As Jill writes in the prologue to her book, “One thing about growing up in the Duggar family, I saw a lot of bewilderment in a lot of different people’s eyes. Cameramen, journalists, everyday strangers in a store. There was always someone trying to figure out if we were real.” Her prologue ends with the words: “Soon, the bewilderment would be mine.”
Counting the Cost recounts Jill’s own upbringing in a family setting with parents she describes as being “as loving and fun and wonderful as any girl could hope for,” although with strict rules for dressing modestly and avoiding any movement that might be construed as dancing. Jill describes herself as eager to please and someone who idolizes her mother and expected her life to follow the same pattern laid down by her parents. However, her father, Jim Bob Duggar, decided that God meant for him to run for the U.S. Senate (according to Jill, he determined God’s will by flipping a coin three times), and although he does not win his campaign, he does attract national attention for his outsized, conservative family, which results in a series of documentaries about their family life that becomes a regular reality television show on TLC. Jim Bob described the television shows as first a “window of opportunity” to present their religious views to the nation, and then as a full-time ministry in which the whole family were engaged.
Although Jill is happy to take part in his so-called ministry, as she grows older, she begins to resent how the milestones of her life (especially her courting, engagement, marriage, and firstborn’s birth) become grist for TLC’s content mill. She also starts to realize how her marriage does not, in the eyes of Jim Bob, put her under her husband’s “umbrella,” as her father expects both Jill and Derick to continue participating in the show, even pushing them to leave behind their missionary work in El Salvador to do filming in the United States. In fact, her father insists that she is under contract, having tricked her into signing an extended contract on the day before her wedding.
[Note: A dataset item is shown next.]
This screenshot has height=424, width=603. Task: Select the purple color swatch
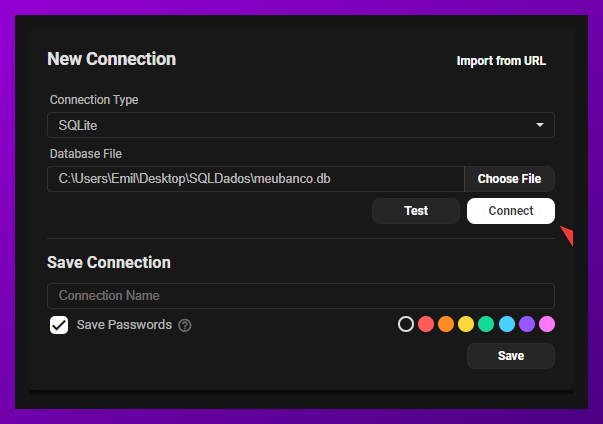[x=527, y=324]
Derick’s push for some accounting of the television show’s profit, of which Jill never saw any portion during her participation until she and her husband filed suit, combined with Jill’s slow move away from the theological worldview of Bill Gothard, which had defined so much of her life, results in an increased breach between Jill and her parents. Eventually, Derick and Jill are able to secure an unredacted copy of the original 2014 contract Jim Bob signed and conclude that he earned approximately $8 million over the course of the show, some of which he used to invest in real estate and buy a private plane.
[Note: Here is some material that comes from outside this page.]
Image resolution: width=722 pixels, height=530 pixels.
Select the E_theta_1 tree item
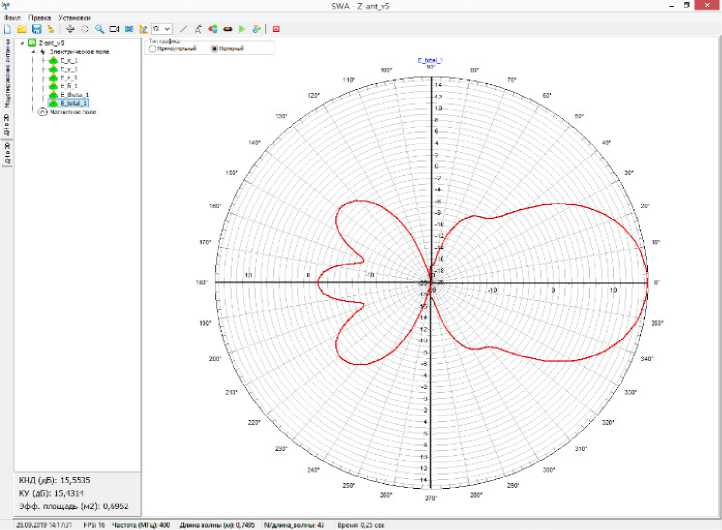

Jill addresses the sexual abuse she suffered at the hands of brother Josh only obliquely, although she does contrast her father’s efforts to protect Josh’s privacy with his eagerness for Jill to do a Fox News interview downplaying the abuse. However, she is unstinting in her criticism of the local officials who leaked the abuse report to In Touch magazine in 2015 and frustrated that her lawsuit against those officials was dismissed with reference to the doctrine of “sovereign immunity.” She describes how the arrest of her brother Josh on charges of possessing child sex abuse materials brought up all the old trauma but that she was still willing to testify against him, describing him as “such a monster” and “a man unable to control himself, totally detached from the reality of how deeply he was hurting others.”
In the end, despite the pain caused by the rift with her parents, she concludes that the experience was worth it: “It was worth it to discover that standing up for myself or others isn’t a sin or an act of disobedience. It’s a mark of freedom, of self-respect, of dignity. In learning to treat myself more kindly, I am discovering that it’s possible to do the same for others as well.”
For additional information:
Blake, Meredith. “‘A Vehicle for Profit’: Jill Duggar Details Her Family’s Reality TV Finances in ‘Counting the Cost.” Los Angeles Times, September 12, 2023. https://www.latimes.com/entertainment-arts/tv/story/2023-09-12/jill-duggar-counting-the-cost (accessed November 14, 2023).
Duggar, Jill, with Derick Dillard and Craig Borlase. Counting the Cost: A Memoir. New York: Gallery Books, 2023.
Juzwiak, Rich. “In Spite of It All, Jill Duggar Portrays Her Dad Jim Bob as a Pretty Swell Guy in Memoir.” Jezebel, September 14, 2023. https://jezebel.com/jill-duggar-memoir-counting-the-cost-review-1850839915 (accessed November 14, 2023).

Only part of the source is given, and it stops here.